Survivor Stories
April 3, 2016 • 4 Min

My BRCA2 Mutation Turned Out to Be Both the Curse and the Cure

Sharon Seibel

Pancreatic cancer survivor Dr. Sharon Seibel
  • BRCA2 gene mutation
  • Early detection/regular screening
  • Proton beam radiation
  • Alkylating agent
  • Stem cell transfusion

Disbelief, panic, sadness—that was my state of mind four years ago in March 2012 when I was diagnosed with pancreatic cancer.

My husband Mache was with me when I got the diagnosis and we cried together. We felt as though we had been blindsided, punched in the stomach, our wind knocked out. As doctors, we both understood all too well what the odds were and they weren’t good. We needed to figure out my best treatment option and do it quickly. This was a life or death challenge and the race against time had begun.

Because of my strong family history for ovarian cancer, I had been tested for the BRCA gene mutation as soon as testing was available. When it came back positive for BRCA2, I had my ovaries and tubes removed and underwent regular breast cancer monitoring with alternating mammograms and breast MRIs. But I never paid much attention to the association with pancreatic cancer. I had heard it mentioned at a medical meeting, yet my take-home message was not to worry because the risk was thought to be low. Today we know this is not the case. Recent data suggest that the risk of pancreatic cancer could be elevated as much as 82 times in males and 14 times in females who carry a BRCA2 mutation. Had I known this, I might have realized my persistent gastric reflux that didn’t respond to antacids was an early warning. My body was talking but I wasn’t listening.

I was lucky that I decided to see my internist rather than ignore new symptoms that my body was shouting at me. After all, I had just had a normal annual exam a few months earlier; but things were changing. I started rapidly losing weight – about a pound a day. I was extremely tired and my stools were becoming lighter in color and began to float. After examining me, my doctor sent me directly from his office to get an abdominal ultrasound. It showed a dilated duct. A CT scan done the following day revealed my worst fear, a tumor at the head of my pancreas. The clock was ticking.

I immediately contacted Dr. Carlos Fernandez, the surgeon who had operated on my father years before, and hand-delivered my scans to his office at the Mass General Hospital. I scheduled a consultation for a few days later. Following Dr. Fernandez’s recommendation, I had an ultrasound-guided biopsy of the tumor to establish the diagnosis. It revealed the worst scenario, pancreatic adenocarcinoma.

Chemoradiation, Then Surgery

A staging laparoscopy was scheduled to see if there were any distant metastases. Fortunately, none were seen and I was eligible for proton beam radiation. I participated in a Phase II Study of Neoadjuvant Proton Radiation Therapy with Capecitabine and Hydroxychloroquine at MGH under the supervision of Dr. Theodore Hong and received five doses of radiation. The proton beam therapy was very well tolerated, but I discontinued the hydroxychloroquine after the radiation because of nausea and my concern about potential side effects to my eyes.

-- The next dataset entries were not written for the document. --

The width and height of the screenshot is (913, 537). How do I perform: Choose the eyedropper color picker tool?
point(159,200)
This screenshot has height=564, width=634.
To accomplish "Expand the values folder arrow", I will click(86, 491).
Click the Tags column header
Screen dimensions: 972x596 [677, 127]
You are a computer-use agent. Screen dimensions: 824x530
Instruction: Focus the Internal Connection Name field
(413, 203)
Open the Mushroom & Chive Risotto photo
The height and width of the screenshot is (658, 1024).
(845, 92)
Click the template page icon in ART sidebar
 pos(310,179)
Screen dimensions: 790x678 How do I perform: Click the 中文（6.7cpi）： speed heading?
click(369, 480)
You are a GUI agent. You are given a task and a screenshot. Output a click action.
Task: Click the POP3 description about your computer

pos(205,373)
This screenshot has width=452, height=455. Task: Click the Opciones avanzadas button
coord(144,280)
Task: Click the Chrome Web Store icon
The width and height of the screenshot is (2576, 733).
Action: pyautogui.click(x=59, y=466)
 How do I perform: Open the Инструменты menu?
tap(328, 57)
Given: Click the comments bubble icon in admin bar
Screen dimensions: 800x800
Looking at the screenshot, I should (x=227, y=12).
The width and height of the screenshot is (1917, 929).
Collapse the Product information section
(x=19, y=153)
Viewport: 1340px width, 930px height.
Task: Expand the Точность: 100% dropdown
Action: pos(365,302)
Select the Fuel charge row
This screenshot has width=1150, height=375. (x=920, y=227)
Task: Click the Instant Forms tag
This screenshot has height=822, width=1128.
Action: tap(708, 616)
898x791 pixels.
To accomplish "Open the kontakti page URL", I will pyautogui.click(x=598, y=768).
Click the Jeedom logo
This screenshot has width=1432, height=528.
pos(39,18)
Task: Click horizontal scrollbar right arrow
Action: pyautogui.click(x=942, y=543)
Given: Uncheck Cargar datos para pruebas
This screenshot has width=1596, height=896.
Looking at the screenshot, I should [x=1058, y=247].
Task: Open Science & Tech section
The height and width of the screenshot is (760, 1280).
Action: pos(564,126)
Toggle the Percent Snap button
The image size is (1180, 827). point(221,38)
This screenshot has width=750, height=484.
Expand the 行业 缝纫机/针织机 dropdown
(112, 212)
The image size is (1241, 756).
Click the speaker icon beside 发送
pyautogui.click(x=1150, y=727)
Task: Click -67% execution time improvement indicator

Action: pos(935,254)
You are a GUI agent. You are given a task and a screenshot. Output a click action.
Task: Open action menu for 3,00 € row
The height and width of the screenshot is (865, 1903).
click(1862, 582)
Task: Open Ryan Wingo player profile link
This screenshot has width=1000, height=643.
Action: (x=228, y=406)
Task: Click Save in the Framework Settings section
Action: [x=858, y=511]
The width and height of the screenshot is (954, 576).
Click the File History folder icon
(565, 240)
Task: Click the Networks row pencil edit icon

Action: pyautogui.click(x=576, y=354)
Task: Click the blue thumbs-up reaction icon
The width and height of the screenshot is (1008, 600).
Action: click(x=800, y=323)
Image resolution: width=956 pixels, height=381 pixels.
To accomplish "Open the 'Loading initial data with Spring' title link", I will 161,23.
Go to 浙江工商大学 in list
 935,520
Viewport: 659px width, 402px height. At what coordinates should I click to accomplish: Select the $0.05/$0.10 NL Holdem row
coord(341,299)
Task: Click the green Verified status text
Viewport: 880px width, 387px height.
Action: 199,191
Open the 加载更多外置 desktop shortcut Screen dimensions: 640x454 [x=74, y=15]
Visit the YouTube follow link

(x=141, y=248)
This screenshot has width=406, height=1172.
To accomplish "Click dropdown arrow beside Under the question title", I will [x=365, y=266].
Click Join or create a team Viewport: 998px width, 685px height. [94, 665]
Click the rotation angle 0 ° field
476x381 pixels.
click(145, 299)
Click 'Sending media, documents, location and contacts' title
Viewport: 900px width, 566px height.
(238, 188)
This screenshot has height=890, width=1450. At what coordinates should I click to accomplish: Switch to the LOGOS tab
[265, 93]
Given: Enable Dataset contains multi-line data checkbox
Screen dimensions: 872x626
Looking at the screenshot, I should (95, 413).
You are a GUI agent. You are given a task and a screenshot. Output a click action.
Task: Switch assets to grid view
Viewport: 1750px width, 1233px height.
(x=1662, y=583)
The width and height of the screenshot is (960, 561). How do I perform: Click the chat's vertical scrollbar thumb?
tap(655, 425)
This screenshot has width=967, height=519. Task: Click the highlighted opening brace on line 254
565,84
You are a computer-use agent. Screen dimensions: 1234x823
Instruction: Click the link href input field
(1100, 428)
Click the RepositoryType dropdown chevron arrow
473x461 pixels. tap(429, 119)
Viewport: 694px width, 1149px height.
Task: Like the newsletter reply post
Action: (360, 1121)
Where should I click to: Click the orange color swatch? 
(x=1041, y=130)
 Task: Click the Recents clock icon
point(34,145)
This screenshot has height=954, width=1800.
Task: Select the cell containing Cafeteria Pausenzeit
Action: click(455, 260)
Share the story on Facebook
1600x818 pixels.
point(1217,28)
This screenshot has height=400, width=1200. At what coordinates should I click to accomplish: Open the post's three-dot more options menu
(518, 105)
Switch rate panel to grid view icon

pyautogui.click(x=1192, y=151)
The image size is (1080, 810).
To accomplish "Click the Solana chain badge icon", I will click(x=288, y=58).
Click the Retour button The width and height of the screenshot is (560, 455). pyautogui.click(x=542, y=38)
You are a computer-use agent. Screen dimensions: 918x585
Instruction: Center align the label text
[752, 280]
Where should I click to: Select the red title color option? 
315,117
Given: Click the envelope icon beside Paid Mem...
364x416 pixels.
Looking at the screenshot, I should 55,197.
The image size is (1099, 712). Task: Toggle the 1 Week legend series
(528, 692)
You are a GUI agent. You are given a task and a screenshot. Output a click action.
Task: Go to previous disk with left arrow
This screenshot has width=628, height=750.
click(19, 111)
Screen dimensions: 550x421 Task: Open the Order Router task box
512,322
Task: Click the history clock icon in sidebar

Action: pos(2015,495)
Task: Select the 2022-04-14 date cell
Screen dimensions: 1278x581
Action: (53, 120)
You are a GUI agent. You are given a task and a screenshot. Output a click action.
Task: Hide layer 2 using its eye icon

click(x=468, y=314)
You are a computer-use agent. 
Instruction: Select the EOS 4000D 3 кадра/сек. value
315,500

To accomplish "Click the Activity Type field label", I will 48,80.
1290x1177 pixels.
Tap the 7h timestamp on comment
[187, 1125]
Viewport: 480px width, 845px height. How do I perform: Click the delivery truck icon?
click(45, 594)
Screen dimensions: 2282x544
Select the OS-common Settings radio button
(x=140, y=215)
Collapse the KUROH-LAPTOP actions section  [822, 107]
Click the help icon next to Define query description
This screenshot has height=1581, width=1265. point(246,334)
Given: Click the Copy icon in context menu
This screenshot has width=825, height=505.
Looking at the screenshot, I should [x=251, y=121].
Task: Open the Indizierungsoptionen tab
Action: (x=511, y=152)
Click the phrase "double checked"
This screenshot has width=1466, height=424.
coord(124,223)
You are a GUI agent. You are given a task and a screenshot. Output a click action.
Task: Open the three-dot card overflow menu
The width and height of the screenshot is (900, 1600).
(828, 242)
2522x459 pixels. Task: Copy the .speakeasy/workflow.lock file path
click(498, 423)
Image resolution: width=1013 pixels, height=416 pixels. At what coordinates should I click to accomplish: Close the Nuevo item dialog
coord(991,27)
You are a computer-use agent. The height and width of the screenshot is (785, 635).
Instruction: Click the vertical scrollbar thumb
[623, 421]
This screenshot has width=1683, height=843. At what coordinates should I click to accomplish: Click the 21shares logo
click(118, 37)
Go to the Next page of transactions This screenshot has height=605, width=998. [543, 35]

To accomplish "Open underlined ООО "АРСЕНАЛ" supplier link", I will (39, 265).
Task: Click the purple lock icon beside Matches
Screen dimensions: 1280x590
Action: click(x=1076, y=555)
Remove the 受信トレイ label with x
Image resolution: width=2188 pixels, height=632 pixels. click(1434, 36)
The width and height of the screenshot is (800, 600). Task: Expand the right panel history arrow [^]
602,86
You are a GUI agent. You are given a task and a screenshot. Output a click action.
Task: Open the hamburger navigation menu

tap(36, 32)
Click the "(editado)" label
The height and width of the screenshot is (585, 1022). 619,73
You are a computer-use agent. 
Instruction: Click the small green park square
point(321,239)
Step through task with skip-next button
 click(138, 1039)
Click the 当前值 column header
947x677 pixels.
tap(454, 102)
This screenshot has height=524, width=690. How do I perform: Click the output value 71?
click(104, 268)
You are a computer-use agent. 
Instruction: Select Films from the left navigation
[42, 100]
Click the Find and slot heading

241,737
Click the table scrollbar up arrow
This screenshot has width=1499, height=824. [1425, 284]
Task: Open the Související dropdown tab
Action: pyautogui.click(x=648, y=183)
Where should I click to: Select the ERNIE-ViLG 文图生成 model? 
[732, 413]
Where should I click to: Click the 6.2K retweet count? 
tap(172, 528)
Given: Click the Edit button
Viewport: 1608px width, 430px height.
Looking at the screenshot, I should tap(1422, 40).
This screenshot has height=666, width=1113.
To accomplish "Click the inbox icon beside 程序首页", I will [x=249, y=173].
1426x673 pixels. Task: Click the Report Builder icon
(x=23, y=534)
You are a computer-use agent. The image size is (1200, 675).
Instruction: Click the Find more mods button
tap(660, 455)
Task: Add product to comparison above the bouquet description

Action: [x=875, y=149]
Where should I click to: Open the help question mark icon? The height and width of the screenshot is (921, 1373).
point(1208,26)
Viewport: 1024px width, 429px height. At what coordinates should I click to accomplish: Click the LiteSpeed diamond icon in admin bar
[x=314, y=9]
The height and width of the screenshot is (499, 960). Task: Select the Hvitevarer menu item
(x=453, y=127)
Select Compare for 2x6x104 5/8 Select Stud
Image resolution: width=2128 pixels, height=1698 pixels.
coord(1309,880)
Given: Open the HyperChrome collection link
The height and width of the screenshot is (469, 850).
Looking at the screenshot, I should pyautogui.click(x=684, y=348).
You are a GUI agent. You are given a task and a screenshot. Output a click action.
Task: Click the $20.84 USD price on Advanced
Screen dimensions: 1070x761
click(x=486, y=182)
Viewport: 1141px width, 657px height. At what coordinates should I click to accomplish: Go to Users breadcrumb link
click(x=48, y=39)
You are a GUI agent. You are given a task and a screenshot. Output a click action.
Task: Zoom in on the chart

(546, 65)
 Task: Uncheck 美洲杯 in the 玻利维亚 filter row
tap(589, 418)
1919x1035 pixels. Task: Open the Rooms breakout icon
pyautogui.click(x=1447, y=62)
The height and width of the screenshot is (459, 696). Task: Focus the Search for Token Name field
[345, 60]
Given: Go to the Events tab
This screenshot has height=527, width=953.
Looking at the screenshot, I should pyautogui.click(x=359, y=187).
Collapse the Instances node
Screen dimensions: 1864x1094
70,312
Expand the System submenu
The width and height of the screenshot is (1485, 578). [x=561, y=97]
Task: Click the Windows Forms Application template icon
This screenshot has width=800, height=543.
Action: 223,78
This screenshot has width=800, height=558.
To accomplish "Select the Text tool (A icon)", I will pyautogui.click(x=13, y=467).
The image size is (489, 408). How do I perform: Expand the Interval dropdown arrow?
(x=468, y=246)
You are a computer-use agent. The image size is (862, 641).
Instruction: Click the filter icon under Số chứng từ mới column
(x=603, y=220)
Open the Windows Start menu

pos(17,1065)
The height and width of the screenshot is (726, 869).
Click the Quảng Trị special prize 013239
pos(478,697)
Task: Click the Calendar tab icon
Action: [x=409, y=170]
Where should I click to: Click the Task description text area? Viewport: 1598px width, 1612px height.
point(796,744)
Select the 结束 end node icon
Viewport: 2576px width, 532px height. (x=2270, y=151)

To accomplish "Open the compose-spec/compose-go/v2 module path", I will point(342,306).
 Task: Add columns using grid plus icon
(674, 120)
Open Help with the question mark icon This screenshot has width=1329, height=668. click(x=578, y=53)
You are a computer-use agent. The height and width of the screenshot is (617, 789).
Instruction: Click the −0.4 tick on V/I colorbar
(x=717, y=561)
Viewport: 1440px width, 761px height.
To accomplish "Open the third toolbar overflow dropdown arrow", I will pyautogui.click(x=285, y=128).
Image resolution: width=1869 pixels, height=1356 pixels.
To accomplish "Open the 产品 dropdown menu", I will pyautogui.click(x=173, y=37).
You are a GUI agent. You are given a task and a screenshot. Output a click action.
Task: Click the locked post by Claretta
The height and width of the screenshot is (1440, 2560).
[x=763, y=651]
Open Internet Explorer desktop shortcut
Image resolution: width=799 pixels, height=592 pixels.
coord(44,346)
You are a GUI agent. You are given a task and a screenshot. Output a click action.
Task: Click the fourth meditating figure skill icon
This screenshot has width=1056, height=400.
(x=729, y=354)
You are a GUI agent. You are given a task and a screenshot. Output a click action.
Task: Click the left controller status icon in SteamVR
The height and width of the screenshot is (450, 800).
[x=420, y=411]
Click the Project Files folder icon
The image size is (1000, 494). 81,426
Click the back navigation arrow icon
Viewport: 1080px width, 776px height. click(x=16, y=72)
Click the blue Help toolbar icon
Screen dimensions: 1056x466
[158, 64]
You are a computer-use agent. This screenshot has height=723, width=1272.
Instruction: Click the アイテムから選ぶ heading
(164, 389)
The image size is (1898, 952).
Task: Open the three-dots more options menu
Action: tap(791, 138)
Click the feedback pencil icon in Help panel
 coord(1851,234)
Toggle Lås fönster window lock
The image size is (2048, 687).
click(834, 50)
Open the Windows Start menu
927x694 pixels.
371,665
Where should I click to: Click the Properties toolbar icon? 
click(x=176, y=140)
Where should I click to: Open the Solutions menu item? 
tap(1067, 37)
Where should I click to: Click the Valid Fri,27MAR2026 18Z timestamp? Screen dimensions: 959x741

Several weeks after proton radiation therapy, I had a Whipple procedure performed by Dr. Fernandez. I was discharged after a week and had an excellent recovery. Since a positive hepatic artery node was found at surgery, chemotherapy was essential.

BRCA2 Directs Chemotherapy Choice

About six years earlier, I had watched my father, a brilliant pediatrician, suffer with a similar protocol that was being recommended for me, and I did not want to follow that path. So, I sought an innovative approach based on my genetics. Since I was BRCA2+ it seemed that an alkylating agent would be my best option. BRCA2+ cancer cells have defective DNA repair and are extremely sensitive to alkylating drugs. The main side effect from the alkylating agent would be bone marrow toxicity that could be reversed with an infusion of my own bone marrow stem cells.

A month after surgery I underwent this treatment. My peripheral stem cells were collected and frozen as back-up. I received a dose of an alkylating agent followed by a second dose about 2 months later, and a stem cell transfusion two days after that.

I have been followed regularly with CT scans and most recently an abdominal MRI and lung CT scan, and there is no evidence of disease four years later. Ironically, my BRCA2 mutation seemingly has turned out to be both the curse and the cure. I am glad to have the opportunity to share my story because I feel it is important to raise awareness about the BRCA2 mutation and its association with pancreatic cancer. Imaging tests are available that can detect early-stage pancreatic cancer when it is still highly curable with surgery. I would urge people with BRCA2 mutations to talk with an expert in the field of pancreatic cancer about getting regular screenings.